The combination of invisibility and what others see as an illegitimate identity carries significant costs when it comes to resources, which compounds the damage.
Brian Dodge, co-director of the Bisexual Research Collaborative on Health at Indiana University, told Rewire, “I think it is important to remember, overall, that the idea that bisexuality is a valid and legitimate sexual orientation/identity is actually challenging for many people, including some social science researchers. Thus, research on bisexuality and bisexual people’s lives has simply not seen the same level of investment and resources as other research on sexual orientation and health.”
Studies on bisexuality, for example, often give an incomplete view, especially when it comes to intersecting oppressions such as gender and race. A 2012 report from Funders for LGBTQ Issues found that less than 1 percent of funding for all LGBTQ organizations goes toward bisexual-specific support programs. Beach attributes the stark absence of resources for bisexual issues to the dominance of the HIV lobby, where most of the funding goes. (Notably, studies on Black and Latino men—who have the highest rates of HIV infection—are also underfunded.) The absence of resources, and thus data, translates into fewer solutions.
Existing research supports the argument, however, that bisexual women experience a poorer quality of life than their lesbian and straight counterparts. A joint report by the Movement Advancement Project, BiNetUSA and the Bisexual Resource Center finds bisexual women more likely to live in poverty—at a rate of 30 percent—compared to straight women, who had comparable rates to lesbians at around 21 percent. These findings accompany a 2010 Centers for Disease Control and Prevention study showing bisexual women are survivors of sexual assault at a rate of 61 percent, compared to 43 percent of lesbians and 35 percent of straight women.

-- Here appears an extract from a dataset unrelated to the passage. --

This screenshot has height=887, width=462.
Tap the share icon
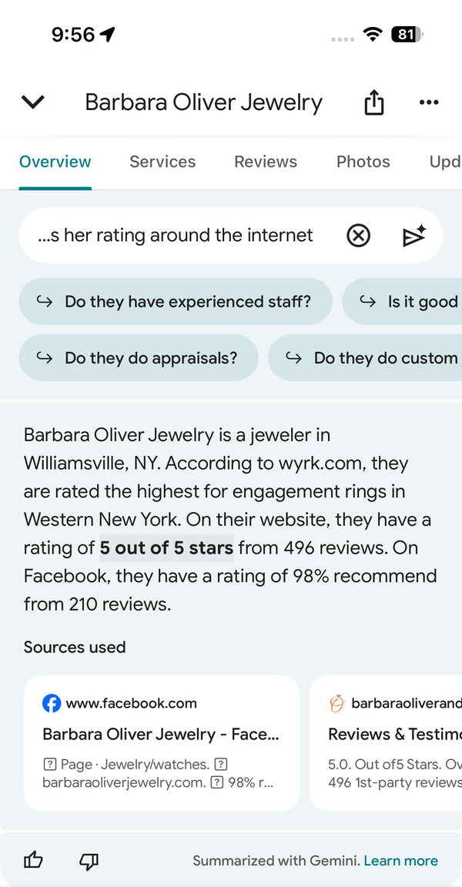click(x=373, y=103)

Apart from food insecurity and sexual violence, studies show bisexuals are the most likely of the LGBTQ community to have some cancers due in part to low rates of health insurance. They’re also more likely than lesbian and straight women to experience depression and suicidal ideation.
And while very little research exists that attends to being members of multiple vulnerable communities, such as being a bisexual person of color or transgender person, the studies that do exist suggest race and gender identity are exacerbating factors when it comes to poor quality of life for bisexual people.

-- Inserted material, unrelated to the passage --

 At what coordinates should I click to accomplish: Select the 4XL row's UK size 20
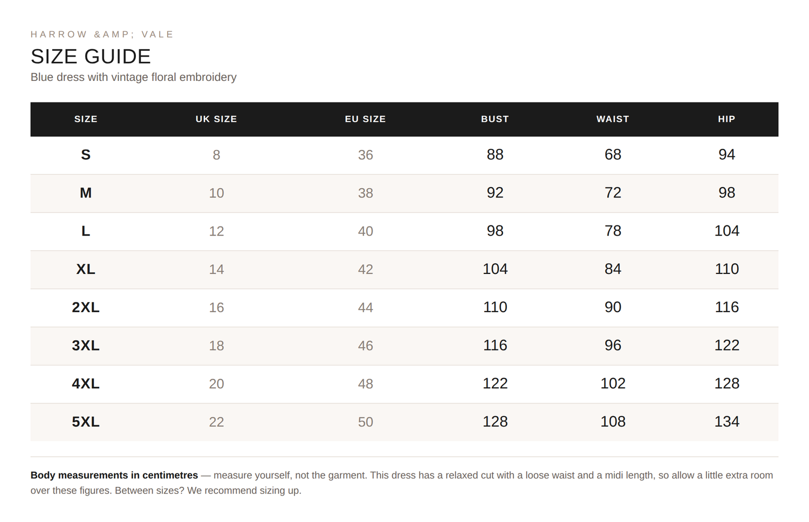[216, 384]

Beach says when it comes to poor health, a major cause of bisexual disparities is stigma. She points to minority stress theory as an explanation, which draws correlations between prejudice, discrimination, and a higher likelihood for psychological distress and physical health problems.
Beach underscores, “Marginalized populations experience stigma in different ways. Poor health indicates a population has stigma. With bisexual people, we know we’re stigmatized because we have poor health outcomes.”
Sharif “Herukhuti” Williams, the founder of the Center for Culture, Sexuality and Spirituality, assigns partial blame for this stigma to the gay rights movement itself. He says that the movement has focused visually, socially, and politically on its gay and lesbian members, ignoring bisexuals, who comprise 40 percent of the community. Films like The Normal Heart, United in Anger, and Milk have been important in documenting the struggle for gay civil rights. However, they have largely failed to include people like Brenda Howard, a bisexual woman who organized the first Pride parade in New York, or the prominent Black bisexual feminist poet June Jordan.
Assumptions that bisexual people are in a straight or gay “phase” that will pass play a large role in whether organizations and research can begin to change the climate of disproportionate marginalization facing the bisexual population. This Pride month, the LGBTQ community has the opportunity to effect change within its ranks. By amplifying and celebrating bisexual people along with other frequently overlooked members of our community, Pride parades and marches can be vanguards of social change.